23 Aug How big data will impact employment and human resources
By Sandeep Chand of iCIMS – venturebeat.com
This post was authored by Sandeep Chand, Director of Research & Development at iCIMS. iCIMS is the leading provider of innovative Software-as-a-Service (SaaS) talent acquisition solutions.
There is a growing awareness among decision makers of what big data is, what it can do, and why it’s important.
Put briefly, big data is what it sounds like: the collection of data that can ultimately be used to create reports that tell a richer, multifaceted story not easily discernible with existing reporting capabilities. Like any other disruptive technology, big data comes with its share of skeptics, who argue that any report, metric, or KPI tells a story and therefore big data isn’t a significant business change. However, the skeptics can be proven wrong. Big data is so big that it has the potential to disrupt everything we think we know about consumer behavior, employment, healthcare, and any other sector of our lives.
How big is big data really? According to IBM, we create 2.5 exabytes (quintillion bytes) of data every day. Put it all together, and you have seriously BIG data and a seriously BIG story. Where does the data come from? Hint: If you’re reading this on a screen, you are looking at it right now. In today’s world, it is very difficult — almost impossible — not to leave a digital footprint across everything that you do. Credit card companies have been tracking consumers for a while, but with cheap data storage and computing costs, this ability has become mainstream. Purchasing behavior is being tracked continuously — whenever you make a credit card purchase, scan a rewards card at a store, or even use EZPass to pay your tolls. The capturing, monitoring, and recording of data has become an undeniable norm that will become even more widespread and in-depth in the future.
While grasping the grandeur of big data can be a challenge, what is most important is that we grasp the potential impact. As a human resources software provider, iCIMS is acutely aware of the potential of big data and how it will one day change everything we know about hiring and human resources.
The key areas every recruiting technology company must try to solve (and continually improve upon) for its customers are:
- How can our technology help candidates find their ideal job?
- How can our technology help recruiters find their next best candidates?
- How can our technology help HR executives show how their organization’s performance against their peers?
The use of big data offers a lot of potential when solving these key issues.
Today, recruitment technology companies like iCIMS focus on better defining sourcing, recruitment, and onboarding core metrics and analytics. These metrics and analytics allow a deeper-dive analysis into a company’s existing data that pertains to key elements, such as best sources for job applicants, time and cost to fill vacant positions, and the measurement of onboarding to productivity. Benchmarking a company’s performance against other companies of similar size, industry, and region will become a reality in the very near future.
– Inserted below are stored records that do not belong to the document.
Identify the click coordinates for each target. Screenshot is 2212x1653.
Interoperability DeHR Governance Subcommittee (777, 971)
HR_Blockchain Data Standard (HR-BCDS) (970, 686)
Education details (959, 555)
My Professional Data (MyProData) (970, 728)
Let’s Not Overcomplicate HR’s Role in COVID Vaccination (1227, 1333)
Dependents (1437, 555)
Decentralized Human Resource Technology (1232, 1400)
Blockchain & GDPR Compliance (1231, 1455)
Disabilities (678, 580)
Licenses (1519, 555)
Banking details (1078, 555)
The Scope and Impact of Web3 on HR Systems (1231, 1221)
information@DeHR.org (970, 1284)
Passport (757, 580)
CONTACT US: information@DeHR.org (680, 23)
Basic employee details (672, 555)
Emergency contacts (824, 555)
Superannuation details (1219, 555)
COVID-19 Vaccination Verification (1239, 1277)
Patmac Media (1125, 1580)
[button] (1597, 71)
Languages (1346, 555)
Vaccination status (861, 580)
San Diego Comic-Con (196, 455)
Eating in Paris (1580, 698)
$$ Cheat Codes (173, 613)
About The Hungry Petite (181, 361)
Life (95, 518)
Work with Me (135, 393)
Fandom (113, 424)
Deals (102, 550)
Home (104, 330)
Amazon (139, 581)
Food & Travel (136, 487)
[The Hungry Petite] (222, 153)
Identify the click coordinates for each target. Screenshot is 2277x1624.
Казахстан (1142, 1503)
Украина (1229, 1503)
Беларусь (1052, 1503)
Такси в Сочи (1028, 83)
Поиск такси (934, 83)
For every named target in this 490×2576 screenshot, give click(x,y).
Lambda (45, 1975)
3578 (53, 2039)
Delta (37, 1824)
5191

While the progression toward big data is happening quickly, recruitment software providers have been working behind the scenes to lay the necessary foundation to facilitate improved integrations and exporting capabilities. This will allow big data analytic hosts to make the necessary connection between today’s disparate business systems in the near future.
So, what processes are in place today, where is it all beginning, and what are recruitment technology companies doing today in preparation for big data? “Garbage in – garbage out” is a common phrase that can also apply to big data. In preparation for the encroaching days when data will get bigger, businesses must focus their provisional efforts on streamlining processes and associating data collections so that data is unduplicated and normalized.
Companies also need to begin building a foundation of employees who have the analytical skills to interpret data and managers to do something about the findings. According to a 2012 McKinsey Global Institute study, Big data: The next frontier for innovation, competition, and productivity, “the United States alone faces a shortage of 140,000 to 190,000 people with deep analytical skills as well as 1.5 million managers and analysts to analyze big data and make decisions based on their findings.”
While many companies are making significant progress toward preparations for big data with skilled people and updated technology, the application of big data still has its challenges. The most apparent challenge is that data elements are currently stored in different locations with different levels of access. That information needs to be centralized and accessible in order for it to achieve its comprehensive potential. Additionally, this data is so huge that normal computers and even big servers cannot accommodate the volume of it. With this being true, some companies are progressively making strides to develop big data and nurture its capabilities.
Despite difficulties, data that will become available has the potential to change everything we know about human resources and create possibilities we never knew existed. For example, imagine a day when the cumulative user data from a company’s internal systems (such as the company’s financial systems, customer relationship management tools, project management tools, bug trackers, and customer support systems) can replace employee reviews, predict employee behavior, or help to create a persona of the ‘perfect’ employee against which hiring managers can accurately measure job candidates. Consider the ramifications of a possible centralized database recruiters could use to source job candidates based on factual statistics derived from a candidate’s behavior in previous jobs. The existence of this type of data could uncover unprecedented associations between profit dollars and a company’s cost-affiliated employees.
Imagine the potential insights from data points collected and compared on local, national, and international levels. Everything we know about employment and hiring benchmarking can radically change with the application of big data. Big data analysis can undermine or prove long-held beliefs about skills, education, and the prediction of employee success. While we cannot expect big data to start influencing recruitment behavior this week, everyone from business owners to software vendors must begin to embrace the oncoming changes if they want to succeed in tomorrow’s world of big data.